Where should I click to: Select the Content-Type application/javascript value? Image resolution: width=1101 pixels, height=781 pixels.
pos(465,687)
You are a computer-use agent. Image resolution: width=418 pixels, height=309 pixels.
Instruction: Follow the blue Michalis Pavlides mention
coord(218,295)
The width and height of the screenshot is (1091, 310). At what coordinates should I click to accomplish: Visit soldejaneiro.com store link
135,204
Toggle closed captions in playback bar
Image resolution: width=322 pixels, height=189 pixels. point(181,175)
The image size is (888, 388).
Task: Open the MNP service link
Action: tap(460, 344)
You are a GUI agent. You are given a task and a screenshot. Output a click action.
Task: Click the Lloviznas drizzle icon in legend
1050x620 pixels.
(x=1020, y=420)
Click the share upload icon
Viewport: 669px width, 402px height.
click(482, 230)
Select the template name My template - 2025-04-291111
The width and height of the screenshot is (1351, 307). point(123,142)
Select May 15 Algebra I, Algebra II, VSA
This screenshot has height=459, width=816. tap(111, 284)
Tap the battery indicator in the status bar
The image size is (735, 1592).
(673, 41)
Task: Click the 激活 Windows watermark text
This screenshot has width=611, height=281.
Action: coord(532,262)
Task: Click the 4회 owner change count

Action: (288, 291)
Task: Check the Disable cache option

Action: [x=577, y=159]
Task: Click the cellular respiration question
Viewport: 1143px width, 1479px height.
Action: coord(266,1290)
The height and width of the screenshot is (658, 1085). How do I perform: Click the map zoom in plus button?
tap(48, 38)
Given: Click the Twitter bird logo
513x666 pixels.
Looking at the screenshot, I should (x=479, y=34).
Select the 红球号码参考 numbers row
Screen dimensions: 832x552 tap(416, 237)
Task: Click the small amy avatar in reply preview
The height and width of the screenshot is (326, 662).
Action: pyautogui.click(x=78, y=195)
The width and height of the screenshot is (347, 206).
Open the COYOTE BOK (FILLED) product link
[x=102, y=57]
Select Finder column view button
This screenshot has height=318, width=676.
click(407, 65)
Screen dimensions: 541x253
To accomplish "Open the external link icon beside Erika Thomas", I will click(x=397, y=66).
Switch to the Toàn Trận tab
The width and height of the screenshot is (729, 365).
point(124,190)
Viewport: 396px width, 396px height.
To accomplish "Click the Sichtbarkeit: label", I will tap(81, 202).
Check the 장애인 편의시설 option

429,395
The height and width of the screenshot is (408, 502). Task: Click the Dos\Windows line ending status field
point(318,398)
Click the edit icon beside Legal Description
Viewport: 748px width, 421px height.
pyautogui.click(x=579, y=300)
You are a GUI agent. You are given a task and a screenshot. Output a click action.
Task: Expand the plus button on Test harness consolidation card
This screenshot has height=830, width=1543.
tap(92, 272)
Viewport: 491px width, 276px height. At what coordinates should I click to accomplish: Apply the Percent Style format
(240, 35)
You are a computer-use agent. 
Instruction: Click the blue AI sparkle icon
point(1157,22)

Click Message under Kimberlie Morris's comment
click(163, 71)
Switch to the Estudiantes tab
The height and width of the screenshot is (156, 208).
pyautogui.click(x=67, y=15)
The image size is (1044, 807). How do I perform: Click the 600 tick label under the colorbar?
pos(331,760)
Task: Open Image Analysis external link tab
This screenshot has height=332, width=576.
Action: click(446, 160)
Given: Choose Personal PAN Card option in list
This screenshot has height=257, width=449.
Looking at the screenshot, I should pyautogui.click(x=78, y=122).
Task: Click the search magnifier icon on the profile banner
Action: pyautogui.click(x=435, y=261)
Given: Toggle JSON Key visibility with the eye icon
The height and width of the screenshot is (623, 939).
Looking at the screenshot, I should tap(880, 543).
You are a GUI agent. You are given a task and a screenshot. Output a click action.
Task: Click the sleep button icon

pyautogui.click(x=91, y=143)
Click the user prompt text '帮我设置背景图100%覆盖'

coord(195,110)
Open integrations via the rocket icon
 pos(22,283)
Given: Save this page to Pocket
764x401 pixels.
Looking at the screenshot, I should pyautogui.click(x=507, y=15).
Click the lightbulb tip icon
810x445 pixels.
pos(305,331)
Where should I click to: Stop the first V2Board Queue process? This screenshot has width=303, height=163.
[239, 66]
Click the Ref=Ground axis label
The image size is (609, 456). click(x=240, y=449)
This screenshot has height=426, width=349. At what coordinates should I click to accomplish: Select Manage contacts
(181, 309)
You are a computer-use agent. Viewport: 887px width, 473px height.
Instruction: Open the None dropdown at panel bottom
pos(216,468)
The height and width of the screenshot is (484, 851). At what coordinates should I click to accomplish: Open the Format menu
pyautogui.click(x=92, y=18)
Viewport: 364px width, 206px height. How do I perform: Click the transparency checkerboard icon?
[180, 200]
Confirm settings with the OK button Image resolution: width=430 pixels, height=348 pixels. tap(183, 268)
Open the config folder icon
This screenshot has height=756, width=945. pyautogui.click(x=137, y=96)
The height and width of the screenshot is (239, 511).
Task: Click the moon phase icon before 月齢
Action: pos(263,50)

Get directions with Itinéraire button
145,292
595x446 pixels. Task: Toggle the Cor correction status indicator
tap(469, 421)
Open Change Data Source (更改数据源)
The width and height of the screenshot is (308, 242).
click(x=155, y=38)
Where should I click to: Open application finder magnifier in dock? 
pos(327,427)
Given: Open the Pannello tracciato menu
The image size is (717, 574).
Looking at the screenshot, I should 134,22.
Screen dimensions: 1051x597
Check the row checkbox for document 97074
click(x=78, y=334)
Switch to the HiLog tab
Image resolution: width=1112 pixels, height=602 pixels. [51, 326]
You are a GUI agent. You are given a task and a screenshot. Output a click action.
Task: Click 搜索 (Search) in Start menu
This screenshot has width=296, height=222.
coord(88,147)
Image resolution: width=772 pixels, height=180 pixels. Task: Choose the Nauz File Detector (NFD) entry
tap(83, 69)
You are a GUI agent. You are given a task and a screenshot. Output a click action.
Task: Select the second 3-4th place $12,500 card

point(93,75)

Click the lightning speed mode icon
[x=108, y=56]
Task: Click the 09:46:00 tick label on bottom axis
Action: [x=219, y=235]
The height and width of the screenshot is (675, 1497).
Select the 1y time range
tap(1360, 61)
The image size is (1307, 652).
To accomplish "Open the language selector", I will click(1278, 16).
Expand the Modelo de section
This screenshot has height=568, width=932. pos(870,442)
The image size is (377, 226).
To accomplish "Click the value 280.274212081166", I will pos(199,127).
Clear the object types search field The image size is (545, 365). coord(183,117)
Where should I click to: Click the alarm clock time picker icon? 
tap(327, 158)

◇ ◇ ◇ ◇ ◇

● What the exercise asks
Where a line of the material holds the word "computer", copy that line.

● Final answer
You are a computer-use agent. Image resolution: width=418 pixels, height=309 pixels.
You are a computer-use agent. 
You are a computer-use agent. Viewport: 887px width, 473px height.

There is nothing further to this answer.